**WHAT IS EXPECTED**
All entries should be printed precisely as written.

**DATA EXCERPTS**

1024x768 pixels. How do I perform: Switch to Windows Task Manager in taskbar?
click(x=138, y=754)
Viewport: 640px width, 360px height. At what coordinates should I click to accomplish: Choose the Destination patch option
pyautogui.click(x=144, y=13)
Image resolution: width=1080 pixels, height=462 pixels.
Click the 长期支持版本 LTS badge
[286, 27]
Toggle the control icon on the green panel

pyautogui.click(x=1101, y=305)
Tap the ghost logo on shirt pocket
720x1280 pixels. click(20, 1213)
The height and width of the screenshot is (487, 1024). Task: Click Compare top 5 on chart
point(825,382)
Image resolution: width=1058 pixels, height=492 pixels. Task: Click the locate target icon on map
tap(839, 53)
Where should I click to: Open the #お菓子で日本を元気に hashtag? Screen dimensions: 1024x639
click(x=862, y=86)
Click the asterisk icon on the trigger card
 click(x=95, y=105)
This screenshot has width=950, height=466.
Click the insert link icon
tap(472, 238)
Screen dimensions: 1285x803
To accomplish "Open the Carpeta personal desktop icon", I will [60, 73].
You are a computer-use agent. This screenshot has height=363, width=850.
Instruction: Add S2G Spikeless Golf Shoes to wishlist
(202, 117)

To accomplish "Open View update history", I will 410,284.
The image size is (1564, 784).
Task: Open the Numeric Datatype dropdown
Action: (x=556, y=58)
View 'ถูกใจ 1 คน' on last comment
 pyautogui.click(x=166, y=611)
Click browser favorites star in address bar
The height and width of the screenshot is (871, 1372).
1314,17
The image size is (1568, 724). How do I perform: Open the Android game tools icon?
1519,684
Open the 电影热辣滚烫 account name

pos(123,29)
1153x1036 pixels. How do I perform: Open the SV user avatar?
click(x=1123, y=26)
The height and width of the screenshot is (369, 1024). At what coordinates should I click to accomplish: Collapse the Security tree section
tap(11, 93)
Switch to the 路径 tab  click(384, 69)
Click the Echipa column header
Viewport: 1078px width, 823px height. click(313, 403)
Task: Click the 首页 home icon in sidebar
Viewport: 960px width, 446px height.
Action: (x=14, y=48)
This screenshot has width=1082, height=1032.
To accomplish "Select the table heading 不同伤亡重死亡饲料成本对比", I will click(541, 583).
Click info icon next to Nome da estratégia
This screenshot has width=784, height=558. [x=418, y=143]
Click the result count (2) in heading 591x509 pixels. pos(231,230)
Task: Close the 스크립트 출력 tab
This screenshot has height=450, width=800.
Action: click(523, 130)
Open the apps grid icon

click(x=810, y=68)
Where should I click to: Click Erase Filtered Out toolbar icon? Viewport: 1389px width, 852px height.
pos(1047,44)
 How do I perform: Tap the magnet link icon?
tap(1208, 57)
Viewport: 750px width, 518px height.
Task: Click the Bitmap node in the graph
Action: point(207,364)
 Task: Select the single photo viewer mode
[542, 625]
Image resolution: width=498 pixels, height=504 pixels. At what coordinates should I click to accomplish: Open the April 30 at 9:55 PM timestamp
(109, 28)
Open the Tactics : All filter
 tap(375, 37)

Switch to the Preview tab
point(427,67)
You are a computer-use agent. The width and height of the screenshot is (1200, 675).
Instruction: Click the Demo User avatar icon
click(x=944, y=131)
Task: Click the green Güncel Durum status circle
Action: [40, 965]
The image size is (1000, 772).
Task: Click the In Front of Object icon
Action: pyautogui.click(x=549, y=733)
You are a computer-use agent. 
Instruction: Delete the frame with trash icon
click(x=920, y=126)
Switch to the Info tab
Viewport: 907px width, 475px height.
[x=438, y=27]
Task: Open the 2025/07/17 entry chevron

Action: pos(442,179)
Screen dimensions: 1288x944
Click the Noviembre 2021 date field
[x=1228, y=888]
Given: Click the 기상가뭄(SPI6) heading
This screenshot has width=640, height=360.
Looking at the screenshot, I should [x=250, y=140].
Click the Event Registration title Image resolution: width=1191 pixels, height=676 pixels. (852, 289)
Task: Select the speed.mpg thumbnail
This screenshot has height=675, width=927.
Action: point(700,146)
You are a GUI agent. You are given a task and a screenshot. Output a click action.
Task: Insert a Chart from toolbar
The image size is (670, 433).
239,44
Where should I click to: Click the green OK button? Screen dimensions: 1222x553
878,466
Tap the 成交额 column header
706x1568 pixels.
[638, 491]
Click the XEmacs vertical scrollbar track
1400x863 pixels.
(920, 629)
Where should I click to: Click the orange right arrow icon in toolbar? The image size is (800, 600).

**WORKED SOLUTION**
1024x768 pixels. How do I perform: Switch to Windows Task Manager in taskbar?
click(x=138, y=754)
Viewport: 640px width, 360px height. At what coordinates should I click to accomplish: Choose the Destination patch option
pyautogui.click(x=144, y=13)
Image resolution: width=1080 pixels, height=462 pixels.
Click the 长期支持版本 LTS badge
[286, 27]
Toggle the control icon on the green panel

pyautogui.click(x=1101, y=305)
Tap the ghost logo on shirt pocket
720x1280 pixels. click(20, 1213)
The height and width of the screenshot is (487, 1024). Task: Click Compare top 5 on chart
point(825,382)
Image resolution: width=1058 pixels, height=492 pixels. Task: Click the locate target icon on map
tap(839, 53)
Where should I click to: Open the #お菓子で日本を元気に hashtag? Screen dimensions: 1024x639
click(x=862, y=86)
Click the asterisk icon on the trigger card
 click(x=95, y=105)
This screenshot has width=950, height=466.
Click the insert link icon
tap(472, 238)
Screen dimensions: 1285x803
To accomplish "Open the Carpeta personal desktop icon", I will [60, 73].
You are a computer-use agent. This screenshot has height=363, width=850.
Instruction: Add S2G Spikeless Golf Shoes to wishlist
(202, 117)

To accomplish "Open View update history", I will 410,284.
The image size is (1564, 784).
Task: Open the Numeric Datatype dropdown
Action: (x=556, y=58)
View 'ถูกใจ 1 คน' on last comment
 pyautogui.click(x=166, y=611)
Click browser favorites star in address bar
The height and width of the screenshot is (871, 1372).
1314,17
The image size is (1568, 724). How do I perform: Open the Android game tools icon?
1519,684
Open the 电影热辣滚烫 account name

pos(123,29)
1153x1036 pixels. How do I perform: Open the SV user avatar?
click(x=1123, y=26)
The height and width of the screenshot is (369, 1024). At what coordinates should I click to accomplish: Collapse the Security tree section
tap(11, 93)
Switch to the 路径 tab  click(384, 69)
Click the Echipa column header
Viewport: 1078px width, 823px height. click(313, 403)
Task: Click the 首页 home icon in sidebar
Viewport: 960px width, 446px height.
Action: (x=14, y=48)
This screenshot has width=1082, height=1032.
To accomplish "Select the table heading 不同伤亡重死亡饲料成本对比", I will click(541, 583).
Click info icon next to Nome da estratégia
This screenshot has width=784, height=558. [x=418, y=143]
Click the result count (2) in heading 591x509 pixels. pos(231,230)
Task: Close the 스크립트 출력 tab
This screenshot has height=450, width=800.
Action: click(523, 130)
Open the apps grid icon

click(x=810, y=68)
Where should I click to: Click Erase Filtered Out toolbar icon? Viewport: 1389px width, 852px height.
pos(1047,44)
 How do I perform: Tap the magnet link icon?
tap(1208, 57)
Viewport: 750px width, 518px height.
Task: Click the Bitmap node in the graph
Action: point(207,364)
 Task: Select the single photo viewer mode
[542, 625]
Image resolution: width=498 pixels, height=504 pixels. At what coordinates should I click to accomplish: Open the April 30 at 9:55 PM timestamp
(109, 28)
Open the Tactics : All filter
 tap(375, 37)

Switch to the Preview tab
point(427,67)
You are a computer-use agent. The width and height of the screenshot is (1200, 675).
Instruction: Click the Demo User avatar icon
click(x=944, y=131)
Task: Click the green Güncel Durum status circle
Action: [40, 965]
The image size is (1000, 772).
Task: Click the In Front of Object icon
Action: pyautogui.click(x=549, y=733)
You are a computer-use agent. 
Instruction: Delete the frame with trash icon
click(x=920, y=126)
Switch to the Info tab
Viewport: 907px width, 475px height.
[x=438, y=27]
Task: Open the 2025/07/17 entry chevron

Action: pos(442,179)
Screen dimensions: 1288x944
Click the Noviembre 2021 date field
[x=1228, y=888]
Given: Click the 기상가뭄(SPI6) heading
This screenshot has width=640, height=360.
Looking at the screenshot, I should [x=250, y=140].
Click the Event Registration title Image resolution: width=1191 pixels, height=676 pixels. (852, 289)
Task: Select the speed.mpg thumbnail
This screenshot has height=675, width=927.
Action: point(700,146)
You are a GUI agent. You are given a task and a screenshot. Output a click action.
Task: Insert a Chart from toolbar
The image size is (670, 433).
239,44
Where should I click to: Click the green OK button? Screen dimensions: 1222x553
878,466
Tap the 成交额 column header
706x1568 pixels.
[638, 491]
Click the XEmacs vertical scrollbar track
1400x863 pixels.
(920, 629)
Where should I click to: Click the orange right arrow icon in toolbar? The image size is (800, 600).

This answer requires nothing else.